By focussing on its less familiar aspects the space suddenly becomes alien. The elements we usually use to find our bearings are either hidden or distorted in the ‘artificial’ light. One of the results is that the viewer can begin to doubt the scale and dimensions of the image, as in Kasse and an image like Train Stop when seen just after Miniature World. Are we in a miniature model universe or the real world? Kruse Jensen’s photographs thus also question how we sense and experience our surroundings with both our bodies and our eyes. Her camera has ‘body’ - this is not a superficial gaze. Yet the images don’t only deal with the outside world at a phenomenological level. Their scenic quality also explores how space itself [architecture, fixtures, landscapes, etc.] influence the ways in which we interact. Her staging of a space reveals patterns of movement and social power structures not normally visible.

Being both poetic and sinister the photographs appeal to the viewer’s imagination. Kruse Jensen also refrains from romanticising the places she photographs, most of which are destinations like Scotland, Russia and Holland. Travel sketches have always been a central way of using the photographic media: From the early cameras of the 19th century, to the cell phones of today, people have pointed their lens at the unfamiliar, the ‘exotic’, or the historicised tourist attraction. But Kruse Jensen zooms in on everyday places, as in Restaurant, drawing attention to the fact that community [even when based on a feeling of loneliness] exists across national-geographical boundaries. In Iceland she has photographed outdoor swimming pools – common meeting places. With the epic nature as a background they become social landscapes within the ‘postcard’ landscape, emphasising that the outsider’s concepts of ‘artificiality’ and ‘construction’ are often too rigid.

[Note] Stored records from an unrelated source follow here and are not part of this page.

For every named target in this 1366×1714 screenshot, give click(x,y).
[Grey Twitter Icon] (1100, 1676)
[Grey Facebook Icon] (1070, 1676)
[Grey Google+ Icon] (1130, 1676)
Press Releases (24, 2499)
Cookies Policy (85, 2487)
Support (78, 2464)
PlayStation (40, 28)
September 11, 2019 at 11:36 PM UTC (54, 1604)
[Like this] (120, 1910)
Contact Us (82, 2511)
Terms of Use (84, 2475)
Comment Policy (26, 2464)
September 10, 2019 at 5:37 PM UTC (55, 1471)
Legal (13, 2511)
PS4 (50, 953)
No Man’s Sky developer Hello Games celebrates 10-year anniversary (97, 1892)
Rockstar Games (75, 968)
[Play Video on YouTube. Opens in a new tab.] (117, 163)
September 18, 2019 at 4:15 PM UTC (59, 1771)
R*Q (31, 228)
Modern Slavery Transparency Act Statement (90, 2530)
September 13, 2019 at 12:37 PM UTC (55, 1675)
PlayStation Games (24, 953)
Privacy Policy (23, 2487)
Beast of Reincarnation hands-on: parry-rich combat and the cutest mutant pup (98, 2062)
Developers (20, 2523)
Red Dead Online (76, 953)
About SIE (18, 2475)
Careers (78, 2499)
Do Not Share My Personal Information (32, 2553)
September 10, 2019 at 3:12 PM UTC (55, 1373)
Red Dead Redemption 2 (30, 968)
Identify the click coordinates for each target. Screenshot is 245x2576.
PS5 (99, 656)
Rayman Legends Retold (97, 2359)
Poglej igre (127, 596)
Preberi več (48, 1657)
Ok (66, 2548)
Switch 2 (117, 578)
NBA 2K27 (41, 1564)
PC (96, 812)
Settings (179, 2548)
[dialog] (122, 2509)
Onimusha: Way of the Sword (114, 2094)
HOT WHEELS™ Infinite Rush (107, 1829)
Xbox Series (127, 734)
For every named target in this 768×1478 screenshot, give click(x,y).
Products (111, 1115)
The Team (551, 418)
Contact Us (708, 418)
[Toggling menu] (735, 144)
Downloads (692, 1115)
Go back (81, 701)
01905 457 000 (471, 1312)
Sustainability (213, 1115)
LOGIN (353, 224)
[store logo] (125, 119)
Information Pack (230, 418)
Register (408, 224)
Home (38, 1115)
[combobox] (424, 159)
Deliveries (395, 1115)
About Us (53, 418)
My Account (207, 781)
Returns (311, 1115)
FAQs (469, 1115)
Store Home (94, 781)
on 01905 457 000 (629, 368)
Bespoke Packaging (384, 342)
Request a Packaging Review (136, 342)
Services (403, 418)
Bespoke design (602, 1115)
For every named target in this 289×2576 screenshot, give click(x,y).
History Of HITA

Perceptions of the foreign are always defined by one’s own culture, and travel photographs similarly talk of home, a theme Kruse Jensen has explored in her earlier series Allusions of Home. Her photographs are located between the familiar and the unfamiliar: They are totally sharp and thus apparently readable, yet this does not mean that they are easy to recognise. On the contrary – the familiar is disturbed and we’re forced beyond the prejudiced habits of vision.